When a site needed clearing or a house needed gutting - messy, dirty jobs that didn't stop for cuts and bruises - send for Peter The Pole - and his Fiddlers Three. They'd clear a place in no time and took lumps of cash at the week-end, some of which went on a few beers but mostly went home to Poland via post office telegraph.
He threw his weight about in the apartment. I sensed a gloom when he was about , which was mainly at weekends. Weekdays, they worked long hours and it was a case of bed-to-work-to-bed.
"That's my place," he said during one visit, when I (the landlord) unwittingly sat at the head of the table, which had the remnants of a batch loaf and some beers. "Oh excuse me," I thought and moved to another place, to the embarrassment of the Fiddlers Three, used to his domineering ways. The others courteous to the visitor but cowed in his presence.
Still, they paid the rent on time, gave the neighbours no cause for complaint and I was happy enough with them. Peter was married with a wife and children in Poland. He said he was bringing her over "in maybe a year". In the meantime, to alleviate the standard male impulses, he had a regular retinue of women staying overnight. They were of all nationalities, including some natives. He met them on the job, in cafes, in offices and factories he was refurbishing I could imagine how he caught their fancy. Size does matter, I decided, and if they denied that - well I could imagine them tellling themselves they fell for a charming baby smile he could put on , a touch of the little boy lost...

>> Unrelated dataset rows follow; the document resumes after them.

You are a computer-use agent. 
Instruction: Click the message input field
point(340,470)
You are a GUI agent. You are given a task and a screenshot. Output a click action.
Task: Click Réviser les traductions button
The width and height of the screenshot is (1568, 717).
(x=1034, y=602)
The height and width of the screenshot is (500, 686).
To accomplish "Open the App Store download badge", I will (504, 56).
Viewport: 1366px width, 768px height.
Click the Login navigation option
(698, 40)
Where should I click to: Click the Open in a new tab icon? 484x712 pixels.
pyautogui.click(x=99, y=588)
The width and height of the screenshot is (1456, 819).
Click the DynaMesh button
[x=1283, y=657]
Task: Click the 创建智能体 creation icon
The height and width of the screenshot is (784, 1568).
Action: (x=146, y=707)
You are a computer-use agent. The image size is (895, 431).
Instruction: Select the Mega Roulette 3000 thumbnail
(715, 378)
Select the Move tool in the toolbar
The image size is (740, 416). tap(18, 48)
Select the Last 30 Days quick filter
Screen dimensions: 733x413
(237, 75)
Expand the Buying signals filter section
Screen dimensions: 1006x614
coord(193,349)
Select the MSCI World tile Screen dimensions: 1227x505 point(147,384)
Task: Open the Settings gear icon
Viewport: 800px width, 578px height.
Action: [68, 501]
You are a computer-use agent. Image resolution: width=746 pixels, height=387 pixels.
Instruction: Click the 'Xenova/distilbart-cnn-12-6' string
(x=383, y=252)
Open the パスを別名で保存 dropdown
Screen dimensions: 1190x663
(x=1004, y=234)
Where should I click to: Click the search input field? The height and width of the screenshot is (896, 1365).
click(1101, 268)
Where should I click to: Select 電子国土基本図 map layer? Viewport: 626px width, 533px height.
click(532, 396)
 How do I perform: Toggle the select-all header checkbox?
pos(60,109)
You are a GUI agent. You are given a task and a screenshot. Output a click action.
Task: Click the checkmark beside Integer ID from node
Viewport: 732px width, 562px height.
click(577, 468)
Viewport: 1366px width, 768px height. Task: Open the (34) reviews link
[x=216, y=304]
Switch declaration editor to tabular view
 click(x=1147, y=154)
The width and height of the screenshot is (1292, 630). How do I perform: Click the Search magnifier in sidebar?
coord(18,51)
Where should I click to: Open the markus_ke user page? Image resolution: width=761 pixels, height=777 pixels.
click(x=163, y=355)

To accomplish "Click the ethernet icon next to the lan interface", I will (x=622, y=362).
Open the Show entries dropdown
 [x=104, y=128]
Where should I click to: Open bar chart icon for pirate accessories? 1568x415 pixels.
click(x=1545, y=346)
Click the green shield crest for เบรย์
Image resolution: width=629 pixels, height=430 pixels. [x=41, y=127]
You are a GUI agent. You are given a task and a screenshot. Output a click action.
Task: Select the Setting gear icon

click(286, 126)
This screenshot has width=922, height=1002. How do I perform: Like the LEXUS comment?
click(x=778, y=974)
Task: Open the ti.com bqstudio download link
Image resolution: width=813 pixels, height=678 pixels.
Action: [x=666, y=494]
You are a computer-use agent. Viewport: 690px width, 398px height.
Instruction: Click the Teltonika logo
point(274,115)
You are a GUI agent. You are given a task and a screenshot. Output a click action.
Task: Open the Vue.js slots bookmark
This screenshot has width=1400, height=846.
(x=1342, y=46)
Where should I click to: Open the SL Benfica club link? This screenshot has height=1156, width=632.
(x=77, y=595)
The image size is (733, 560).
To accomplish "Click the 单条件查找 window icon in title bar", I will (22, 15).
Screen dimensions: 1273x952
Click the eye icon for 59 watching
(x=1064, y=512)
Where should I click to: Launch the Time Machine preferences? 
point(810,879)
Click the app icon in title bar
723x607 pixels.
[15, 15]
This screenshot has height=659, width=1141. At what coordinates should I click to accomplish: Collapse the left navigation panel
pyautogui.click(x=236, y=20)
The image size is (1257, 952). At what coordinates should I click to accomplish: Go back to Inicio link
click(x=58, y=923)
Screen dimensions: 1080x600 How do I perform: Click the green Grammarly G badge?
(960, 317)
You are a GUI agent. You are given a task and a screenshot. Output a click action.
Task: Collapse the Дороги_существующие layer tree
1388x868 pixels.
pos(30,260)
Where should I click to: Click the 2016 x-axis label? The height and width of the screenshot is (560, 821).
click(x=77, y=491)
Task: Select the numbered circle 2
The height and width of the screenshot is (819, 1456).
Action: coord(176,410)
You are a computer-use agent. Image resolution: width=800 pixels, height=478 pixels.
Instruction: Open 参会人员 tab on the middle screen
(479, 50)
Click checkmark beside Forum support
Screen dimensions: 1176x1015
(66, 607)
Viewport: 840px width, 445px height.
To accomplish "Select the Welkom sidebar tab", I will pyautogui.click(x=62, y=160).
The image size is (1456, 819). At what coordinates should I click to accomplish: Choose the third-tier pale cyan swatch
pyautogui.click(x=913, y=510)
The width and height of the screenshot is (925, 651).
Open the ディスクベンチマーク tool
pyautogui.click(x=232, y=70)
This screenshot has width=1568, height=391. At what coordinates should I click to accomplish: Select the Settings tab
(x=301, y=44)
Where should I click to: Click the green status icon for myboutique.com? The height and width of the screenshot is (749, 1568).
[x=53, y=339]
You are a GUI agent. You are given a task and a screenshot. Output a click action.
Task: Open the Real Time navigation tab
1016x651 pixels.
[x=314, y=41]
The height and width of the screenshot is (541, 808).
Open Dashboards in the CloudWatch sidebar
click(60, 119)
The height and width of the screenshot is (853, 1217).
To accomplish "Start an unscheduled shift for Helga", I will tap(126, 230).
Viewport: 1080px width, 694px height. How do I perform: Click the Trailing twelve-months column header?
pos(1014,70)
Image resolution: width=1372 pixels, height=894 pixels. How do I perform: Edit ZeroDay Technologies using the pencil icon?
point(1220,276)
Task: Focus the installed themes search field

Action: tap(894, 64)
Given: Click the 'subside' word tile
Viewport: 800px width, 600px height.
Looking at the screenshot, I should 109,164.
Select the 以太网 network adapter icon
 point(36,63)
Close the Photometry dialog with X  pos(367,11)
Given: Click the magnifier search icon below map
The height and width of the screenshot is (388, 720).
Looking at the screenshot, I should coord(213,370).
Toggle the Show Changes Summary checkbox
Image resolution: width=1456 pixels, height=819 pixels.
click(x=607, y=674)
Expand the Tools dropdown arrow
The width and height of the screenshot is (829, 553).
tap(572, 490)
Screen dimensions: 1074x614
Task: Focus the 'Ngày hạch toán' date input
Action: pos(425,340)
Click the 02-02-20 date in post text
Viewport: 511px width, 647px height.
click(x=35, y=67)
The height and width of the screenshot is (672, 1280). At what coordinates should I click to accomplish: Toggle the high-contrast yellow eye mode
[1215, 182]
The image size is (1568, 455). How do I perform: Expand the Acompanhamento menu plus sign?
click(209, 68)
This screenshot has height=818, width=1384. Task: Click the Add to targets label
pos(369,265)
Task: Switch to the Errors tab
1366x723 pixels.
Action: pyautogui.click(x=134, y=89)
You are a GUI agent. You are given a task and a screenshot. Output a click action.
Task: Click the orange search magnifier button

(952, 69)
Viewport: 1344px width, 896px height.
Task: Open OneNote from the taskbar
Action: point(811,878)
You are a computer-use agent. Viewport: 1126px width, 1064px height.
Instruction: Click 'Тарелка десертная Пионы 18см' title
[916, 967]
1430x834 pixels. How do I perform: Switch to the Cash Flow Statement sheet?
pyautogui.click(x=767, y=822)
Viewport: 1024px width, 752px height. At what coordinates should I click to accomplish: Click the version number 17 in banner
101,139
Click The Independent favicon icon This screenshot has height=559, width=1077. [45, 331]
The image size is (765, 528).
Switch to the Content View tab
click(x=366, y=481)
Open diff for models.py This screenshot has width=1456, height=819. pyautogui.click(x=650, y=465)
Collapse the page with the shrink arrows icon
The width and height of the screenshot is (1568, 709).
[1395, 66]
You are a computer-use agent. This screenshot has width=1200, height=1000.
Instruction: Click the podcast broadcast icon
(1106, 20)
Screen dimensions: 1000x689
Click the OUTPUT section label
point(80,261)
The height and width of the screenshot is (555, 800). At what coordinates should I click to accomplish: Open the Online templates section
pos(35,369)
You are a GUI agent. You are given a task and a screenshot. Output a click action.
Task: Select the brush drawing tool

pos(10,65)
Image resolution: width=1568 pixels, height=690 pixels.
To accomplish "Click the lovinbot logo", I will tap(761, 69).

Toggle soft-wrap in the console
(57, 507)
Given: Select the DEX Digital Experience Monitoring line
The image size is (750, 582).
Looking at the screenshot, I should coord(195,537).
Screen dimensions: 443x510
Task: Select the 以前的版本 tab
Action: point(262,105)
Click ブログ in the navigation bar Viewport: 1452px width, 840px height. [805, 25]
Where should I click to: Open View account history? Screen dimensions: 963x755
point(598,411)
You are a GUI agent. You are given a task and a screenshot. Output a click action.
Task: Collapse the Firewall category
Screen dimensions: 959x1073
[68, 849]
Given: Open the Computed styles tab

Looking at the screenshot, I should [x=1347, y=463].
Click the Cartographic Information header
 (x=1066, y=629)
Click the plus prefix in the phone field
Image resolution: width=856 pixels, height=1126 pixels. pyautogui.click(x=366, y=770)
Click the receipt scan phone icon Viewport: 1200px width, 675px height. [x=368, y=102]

Sometimes he brought home Russian girls he met in a shopping centre on a Saturday. Like most Poles, he grudgingly spoke their language. I gathered he paid the women "basic rates" for their evening acrobatics and I often wondered what kind of historical frissons lent chemistry to their encounters. Poles on top, now, I suppose.
The time came when his wife was due to arrive. He said to me with alarming clarity, "You know at home I do not like her very much, we fight all the time... but now I miss her and my sons. I want them with me ."
He put the Fiddlers Three to work, scouring and re-decorating the apartment, then evicted them before her arrival. They went off to stay with other Poles in overcrowded rooms. As soon as I met her a lot of things fell into place - flashing eyes that missed nothing, gamey and glamorous. More than a touch of the gypsy, but within weeks she had made a warm home of the apartment. Carpets were hung on walls, flowers in corners and elaborate meals in the evening. Peter put on weight.
After a year or so, they bought a house in outside Dublin. I meet him occasionally. He has a van with his company name . Last time he said: "You must visit for meal, you were good to me when I had nothing. Now I have a house . My wife is happy and my children are happy here, they love their teacher."
I will be made welcome. I am not an ethics teacher. I am a Landlord.